== WHAT IS BEING ASKED ==
Could you output every line of the rows below as a JSON list of strings, one string per line, with blank lines dropped and the pictures left out?

== GIVEN RECORDS ==
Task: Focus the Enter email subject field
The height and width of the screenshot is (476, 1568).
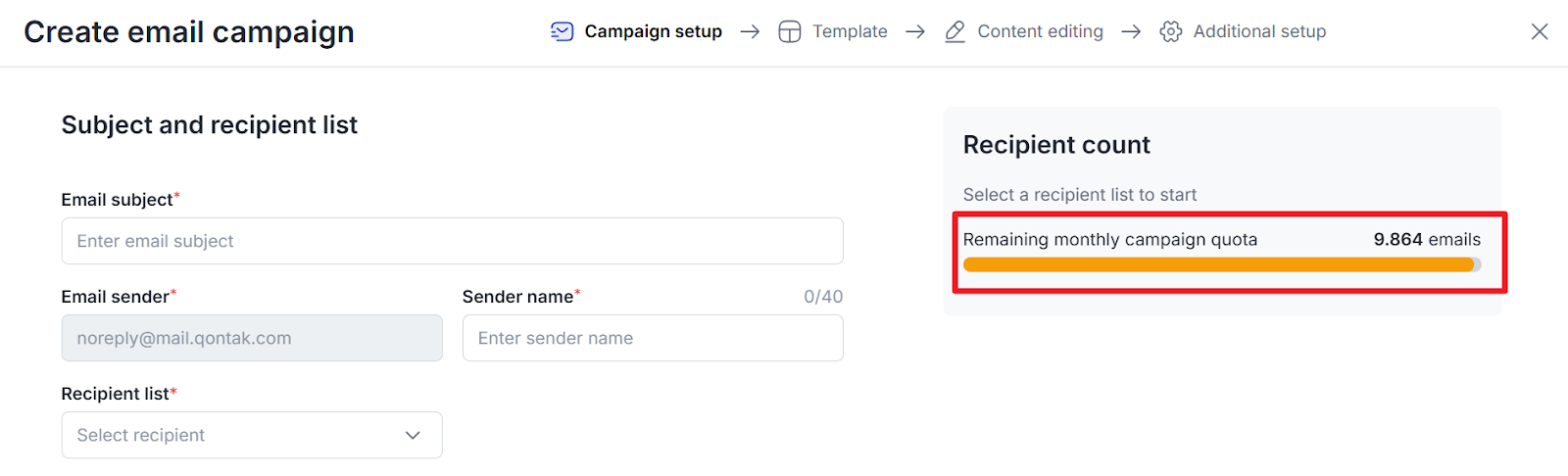Action: [x=452, y=241]
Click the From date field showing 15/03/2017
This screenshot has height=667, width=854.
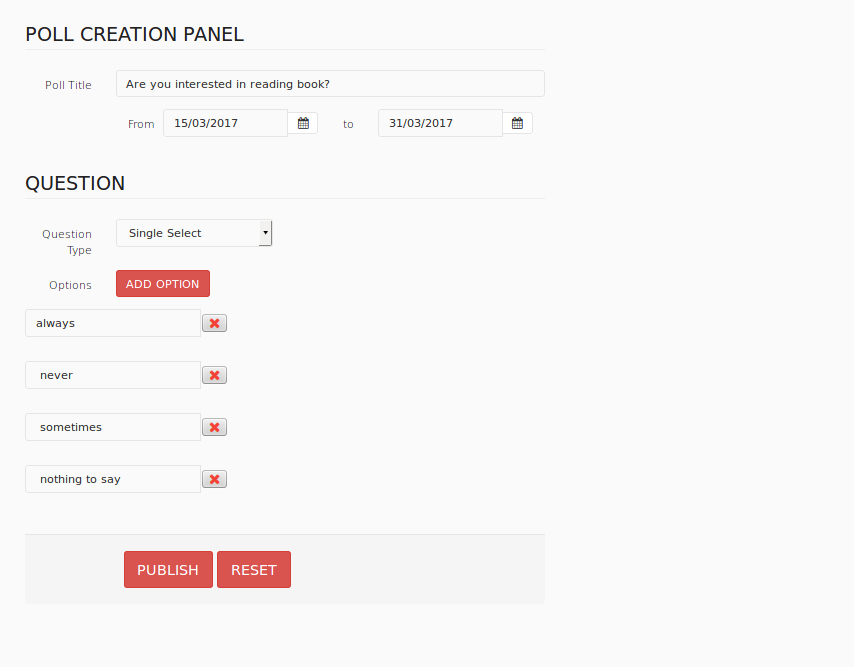(x=225, y=122)
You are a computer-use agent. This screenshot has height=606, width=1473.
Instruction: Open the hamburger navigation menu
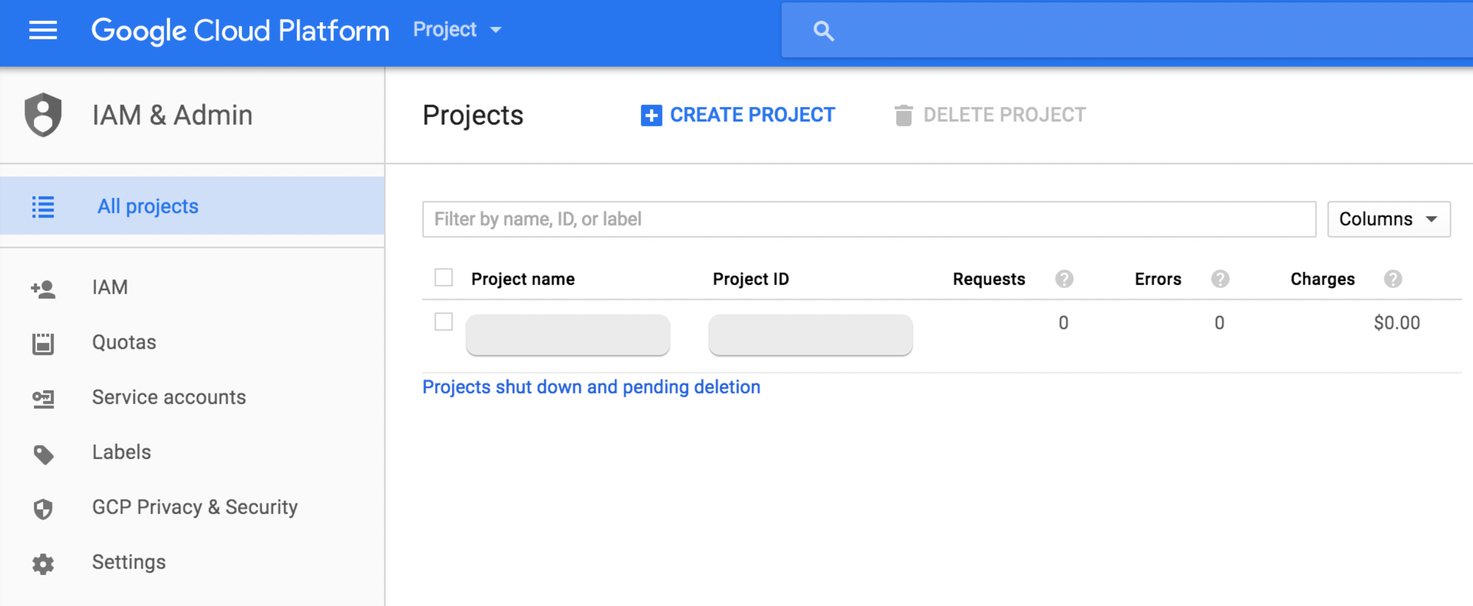[x=43, y=30]
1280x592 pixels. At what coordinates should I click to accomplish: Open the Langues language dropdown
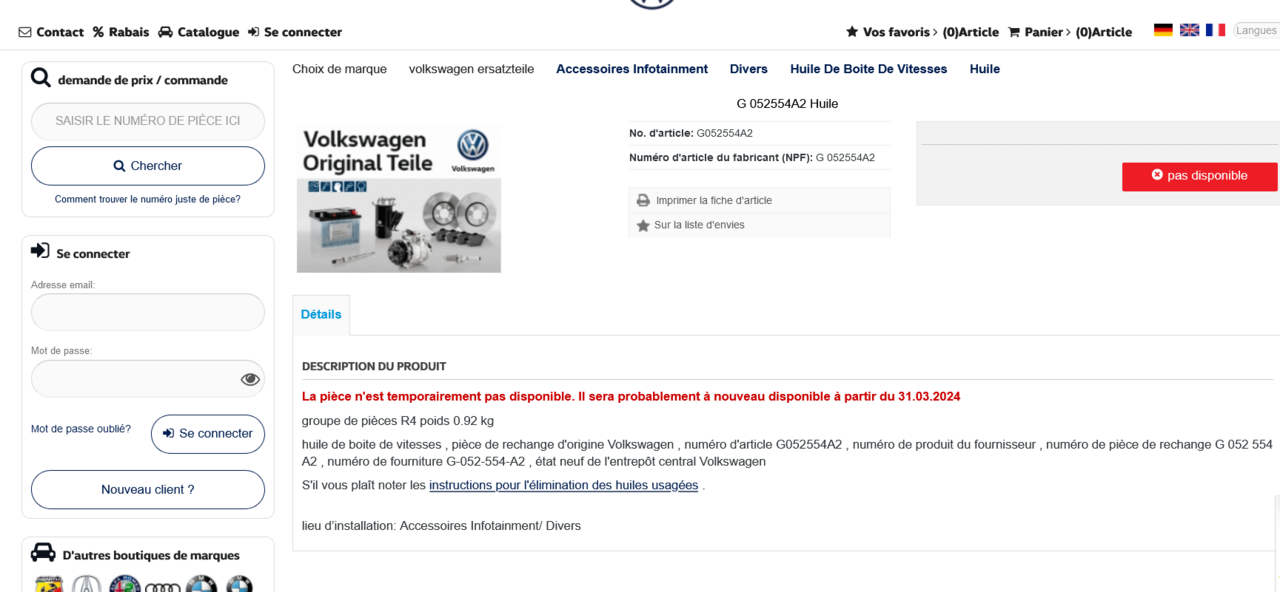click(x=1255, y=31)
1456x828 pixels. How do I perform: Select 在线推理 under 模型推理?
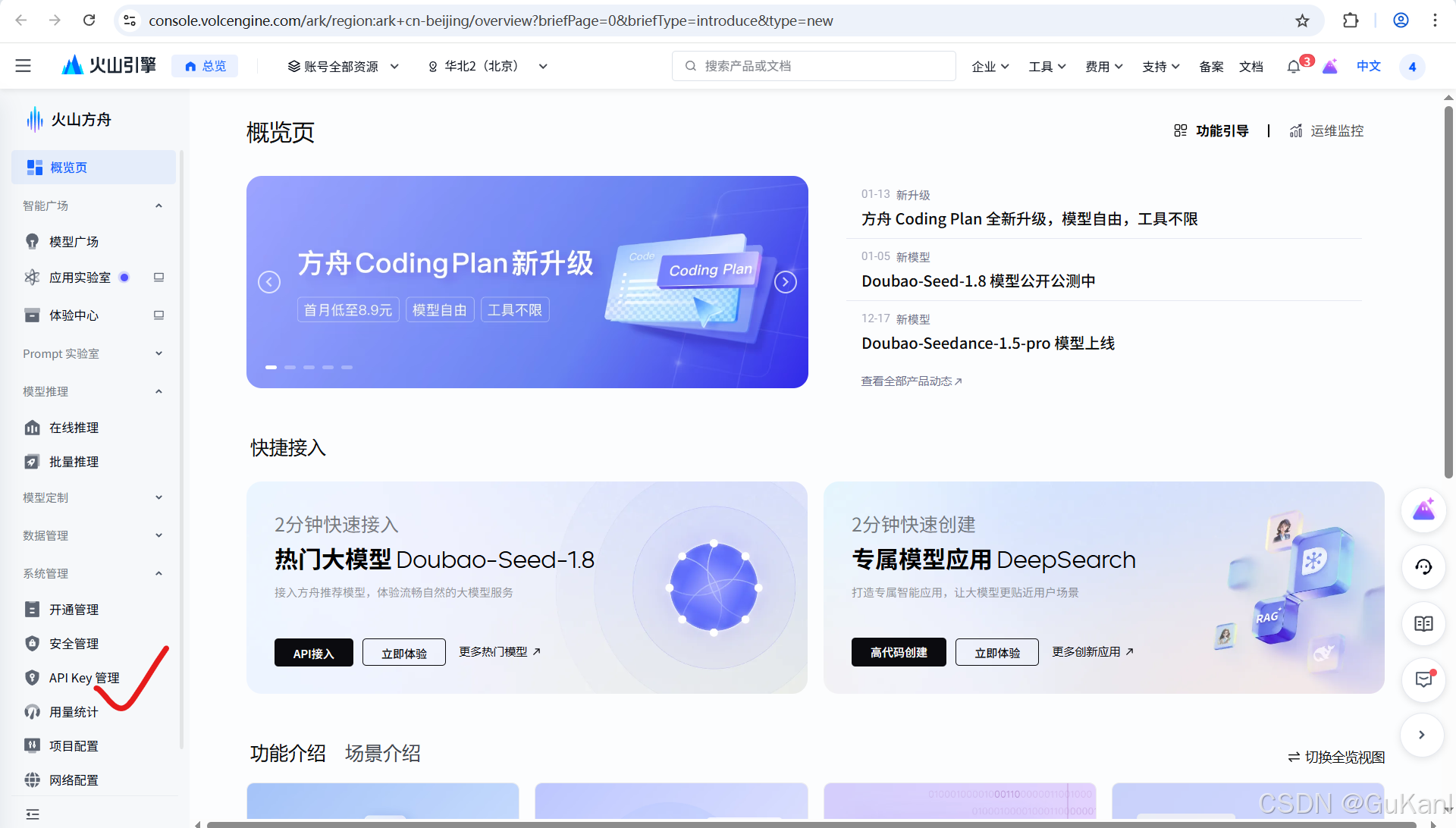click(73, 428)
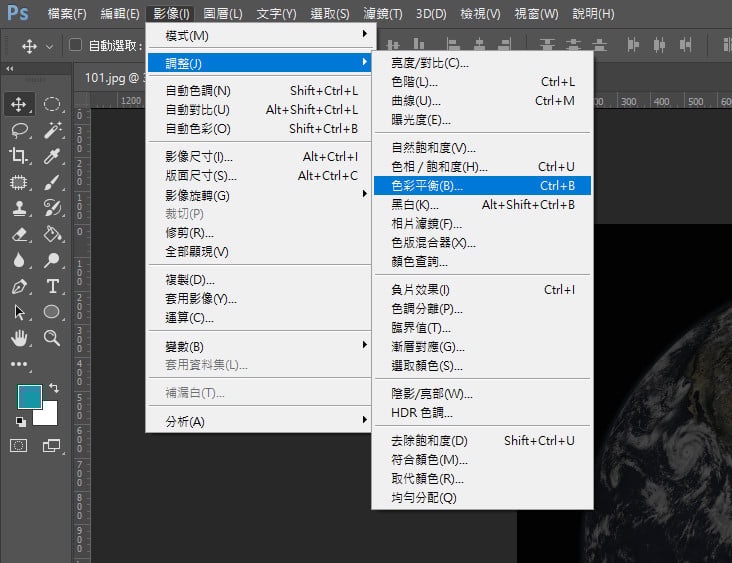Select the Paint Bucket tool
This screenshot has height=563, width=732.
click(53, 234)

== WRITTEN RESPONSE ==
[
  "Task: Focus the Enter email subject field",
  "The height and width of the screenshot is (476, 1568).",
  "Action: [x=452, y=241]",
  "Click the From date field showing 15/03/2017",
  "This screenshot has height=667, width=854.",
  "(x=225, y=122)",
  "You are a computer-use agent. This screenshot has height=606, width=1473.",
  "Instruction: Open the hamburger navigation menu",
  "[x=43, y=30]",
  "1280x592 pixels. At what coordinates should I click to accomplish: Open the Langues language dropdown",
  "click(x=1255, y=31)",
  "1456x828 pixels. How do I perform: Select 在线推理 under 模型推理?",
  "click(73, 428)",
  "Select the Paint Bucket tool",
  "This screenshot has height=563, width=732.",
  "click(53, 234)"
]